■森保監督は批判に勝った
今回ばかりは、森保一監督の勝利だ。周囲の雑音を封じ込めた。2月1日のサウジアラビア戦は、指揮官の決断が勝利に結びついた。
スタメンには手を加えなかった。左サイドバックは中国戦でアシストを決めた中山雄太ではなく、この日も長友佑都だった。カタールW杯アジア最終予選5試合出場でノーゴールと、波に乗れていない左ウイングの南野拓実も先発した。
そのふたりが、得点に絡んだ。
南野は32分に先制点をあげた。右サイドを爆走した伊東純也のクロスを、ゴール前へ走りこんだ大迫勇也がスルーする。背後でパスを受けた南野は、得意のフェイントでDFの体勢を崩し、左足で決めた。

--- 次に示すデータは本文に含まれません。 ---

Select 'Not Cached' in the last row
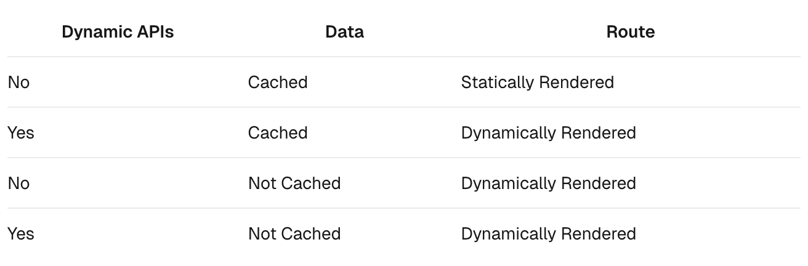 294,234
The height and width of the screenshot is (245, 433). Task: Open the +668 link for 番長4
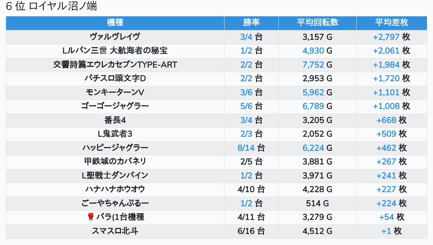pos(386,120)
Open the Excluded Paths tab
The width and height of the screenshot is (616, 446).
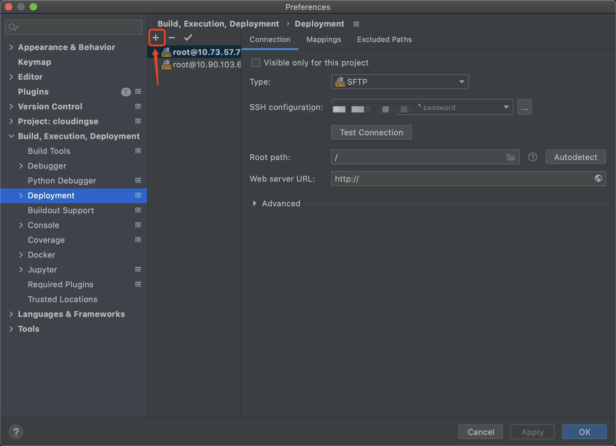(384, 40)

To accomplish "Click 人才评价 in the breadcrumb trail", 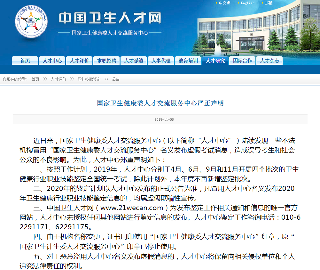I will click(58, 79).
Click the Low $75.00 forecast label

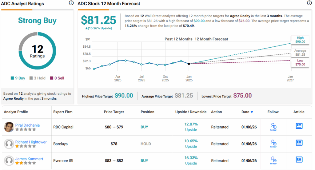click(x=300, y=62)

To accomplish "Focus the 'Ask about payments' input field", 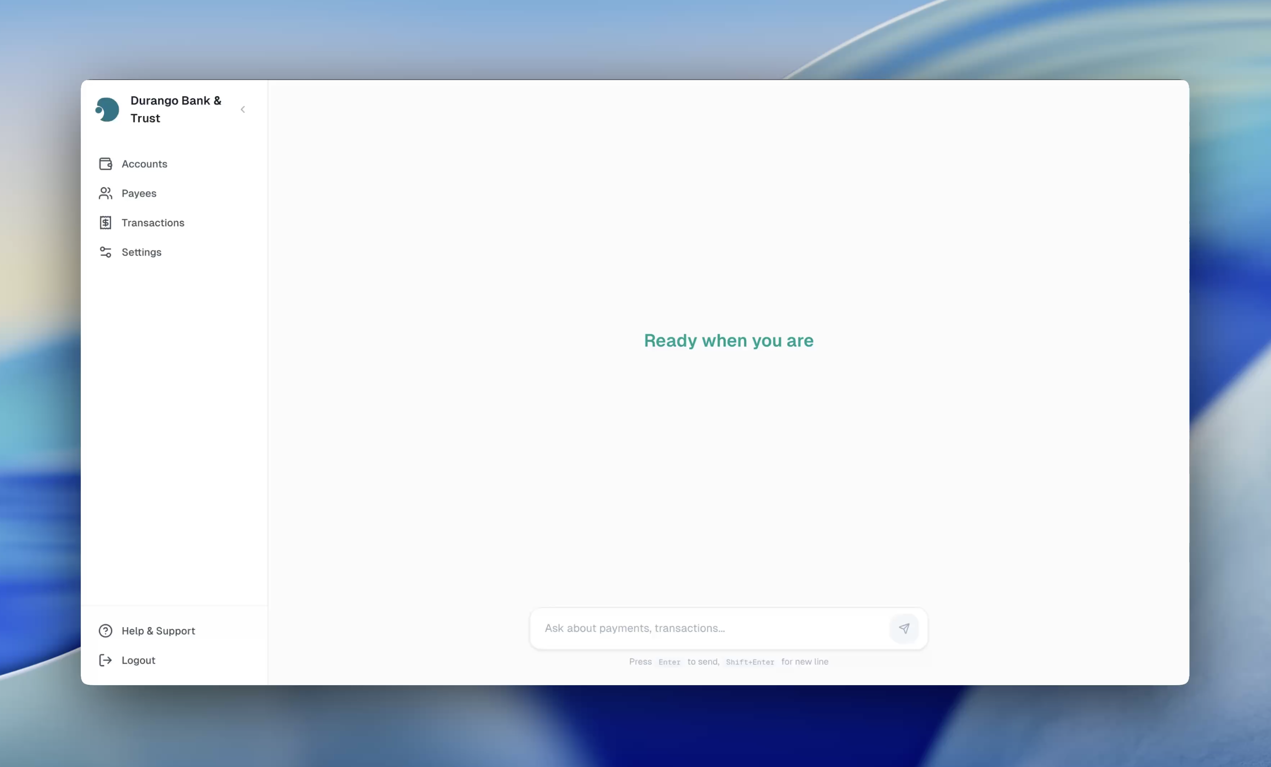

南野はタッチライン際を上下動するタイプではない。内側へポジションを取りながらボールに関わり、シュートシーンに登場する。メインのタスクはサイドからのクロスの供給ではなく、コンビネーションを生かしたパスやフィニッシュだ。
4-3-3のシステムで左ウイングに収まっているが、南野の立場は必ずしも安泰でない。三笘薫、古橋亨梧、浅野拓磨ら、左ウイングの候補者は多い。久保建英を左に置くこともできる。古橋と三笘が不在の今回は、結果が問われる2試合だった。サウジ戦の先制弾は、それだけに彼自身にとっても大きな価値を持つ。